Dozens of primary schools are using ready-made lesson packs – funded from criminals’ confiscated cash – to warn their pupils about the dangers of illegal money-lending.

Youngsters will be given lessons in money management to keep them out of the clutches of loan sharks, who sometimes use intimidation and violence on their victims.

The scheme, organised through the England’s loan shark squad, the Illegal Money Lending Team, has seen a significant take-up from schools in the county.

Councillor Jane Corbett, cabinet member for children’s services in Liverpool, said: “These packs are helping children from their earliest days in school understand about the dangers of loan sharks and through them make their families more aware about their activities.

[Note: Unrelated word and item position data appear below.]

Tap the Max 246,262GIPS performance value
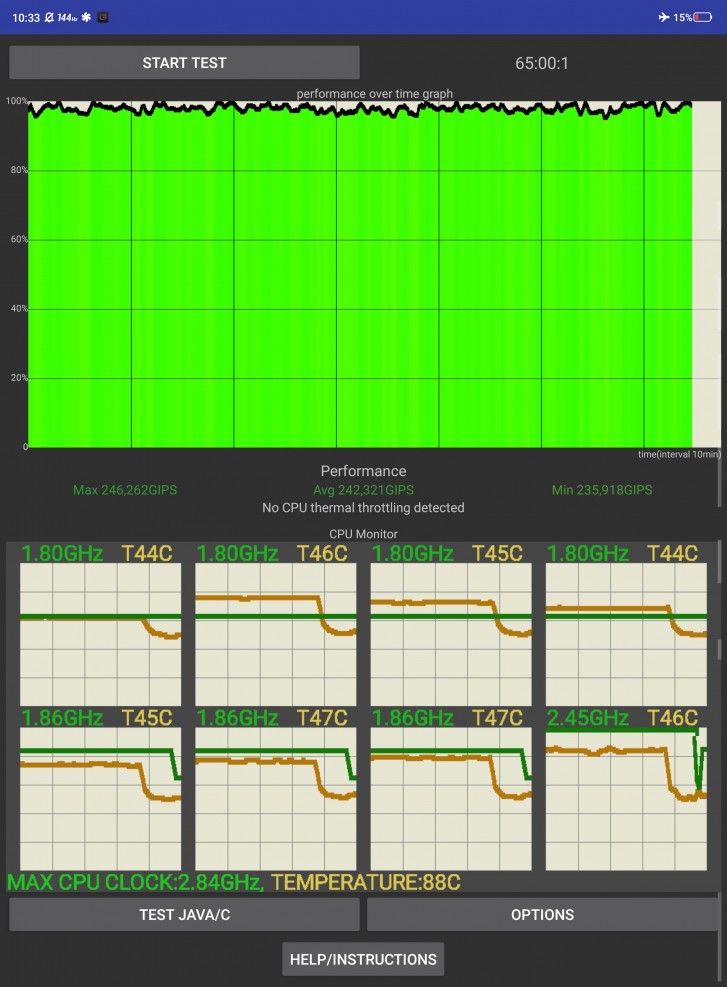 point(125,490)
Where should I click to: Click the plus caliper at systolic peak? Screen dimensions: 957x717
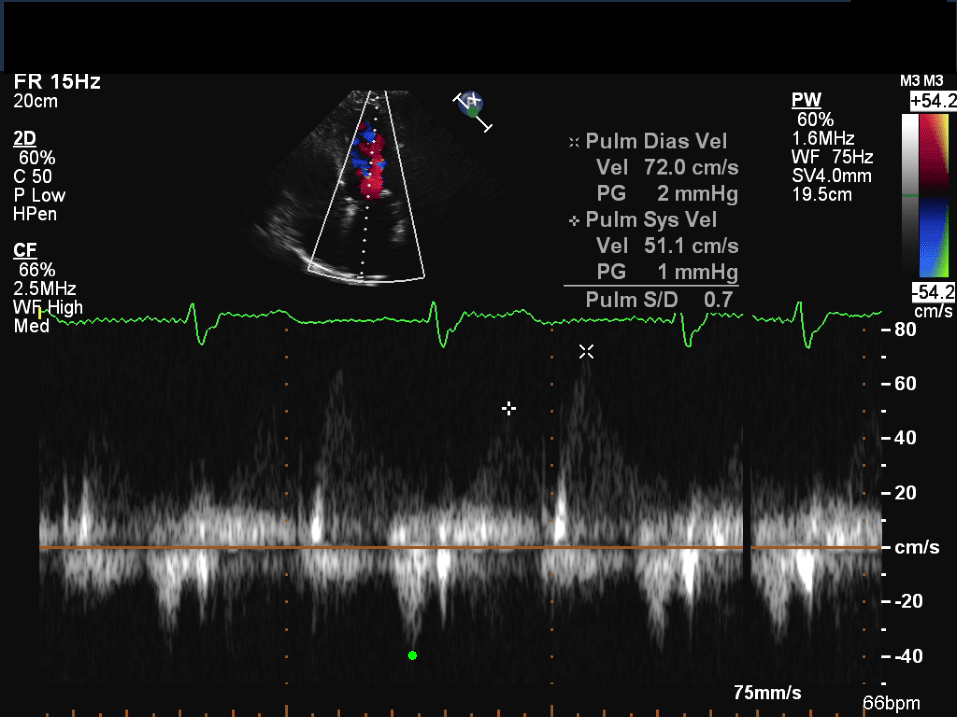coord(509,408)
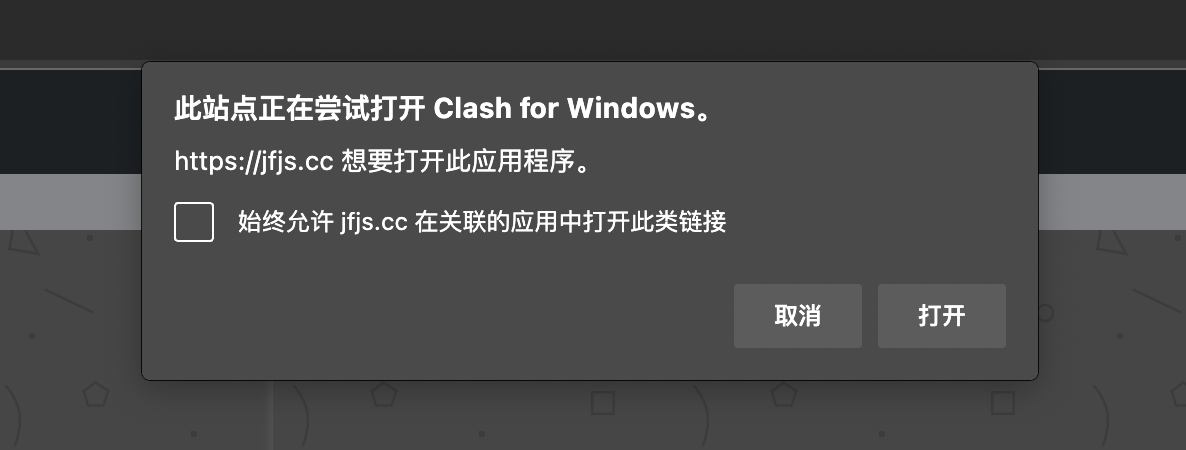Image resolution: width=1186 pixels, height=450 pixels.
Task: Click the diagonal line left of the dialog
Action: coord(68,300)
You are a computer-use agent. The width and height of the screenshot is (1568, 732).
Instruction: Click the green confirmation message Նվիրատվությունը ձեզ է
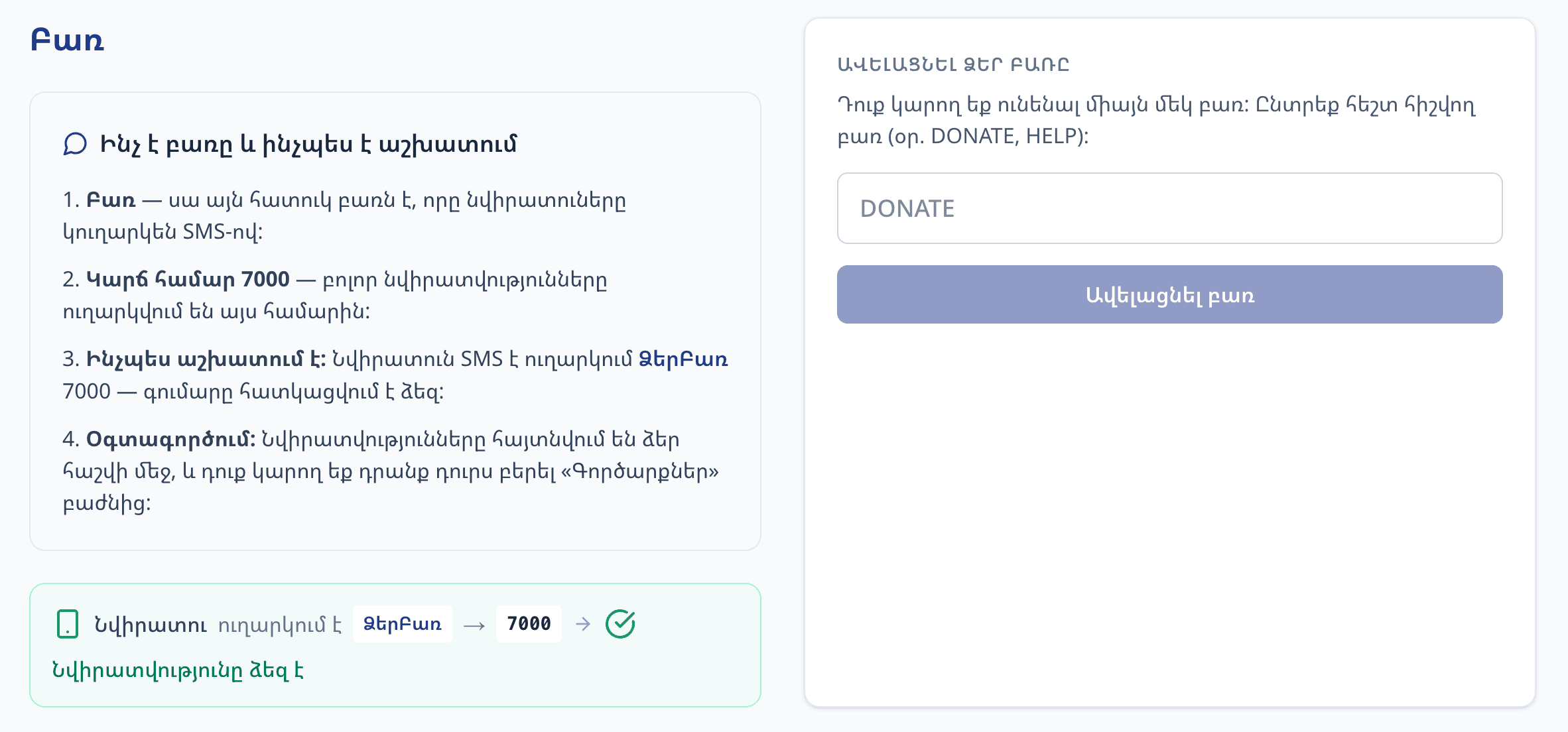point(178,670)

“It is very important that our young people learn about managing their finances – the better educated they are in this area the less they are likely to become victims of loan sharks later in life.”

Warning children of the dangers of loan sharks reflects the enormity of the problem on Merseyside – a hotspot for illegal money lending.

One illegal lender from Wirral, who was jailed in 2012, charged 2,752% interest on a loan – 161 times more than an average credit card.

Nationally, desperate borrowers hand over £700m a year to unregulated lenders who demand rip-off rates of interest.

Tony Quigley, head of the England Illegal Money Lending Team, said stamping out the scourge of loan sharks meant educating the next generation.

He said: “Money management is a vital part of children’s education, and it is important we develop an understanding of the dangers of loan sharks.

“Not only will this help to send a preventive message, when children reach adult life but it is hoped that they will also share what they have learnt with their families.”

Schoolkids are using the teaching resources to think about their needs and wants, develop an understanding of credit and sensitively look at the issues of loan sharks.

Lesson plans for five-year-olds including a cartoon about a penguin who borrows from a loan shark to fix a broken fishing rod.

Secondary school pupils are looking at real life case studies of loan shark victims and being taught about credit.

Officers from the unit have already visited schools on Merseyside to host assemblies on the issue.

Ruthless loan sharks often resort to violence

Loan sharks will typically appear friendly at first but their behaviour can quickly change.

Many resort to threats and violence to enforce their debts. They operate illegally, and rarely give paperwork, keeping borrowers in the dark as to how much they are paying back.

Some will even take items such as passports as security or even bank cards with the PIN in order to withdraw directly from borrowers accounts.

Tony Quigley, of head of the England Illegal Money Lending Team, said: “An estimated 310,000 individuals across the country are in debt to a loan shark, and we have seen first hand the devastating impact this crime can have on families and communities.

“Loan sharks will trap borrowers into spiralling debt, and have been known to resort to intimidation, violence, threats or worse to force people into paying back far more than they have borrowed and can afford.

“We will not tolerate this criminal behaviour.”

Anyone who has been the victim of a loan shark, or knows of someone who has, can contact the Illegal Money Lending Team in confidence on 0300 555 2222. Lines are open 24/7 and callers can remain anonymous if they wish.

Merseyside loan shark charged 161 times more interest than an average credit card

Gerald Daord, 53, Prenton, Loan Shark

Ruthless Merseyside loan shark made a fortune while exploiting desperate families.

Gerald Daord, 54, charged one customer an exorbitant 2,752% interest on a loan of just £350 – 161 times more than an average credit card – in a four-year period of illegal money lending.

The Birkenhead crook was jailed for 16 months in 2012 and was later made to pay back illicit profits totalling £110,000. When questioned, Daord told investigators he didn’t see it as interest but simply as “a good drink off them.”

Liverpool businessman John Radford, currently serving eight years in prison, locked borrowers into a cycle of debt through eye-watering interest rates backed up by threats.

Former head doorman Radford was branded “as slippery as an eel” by a top judge, who was told one victim’s supposed debt had spiralled to 13 times the original amount.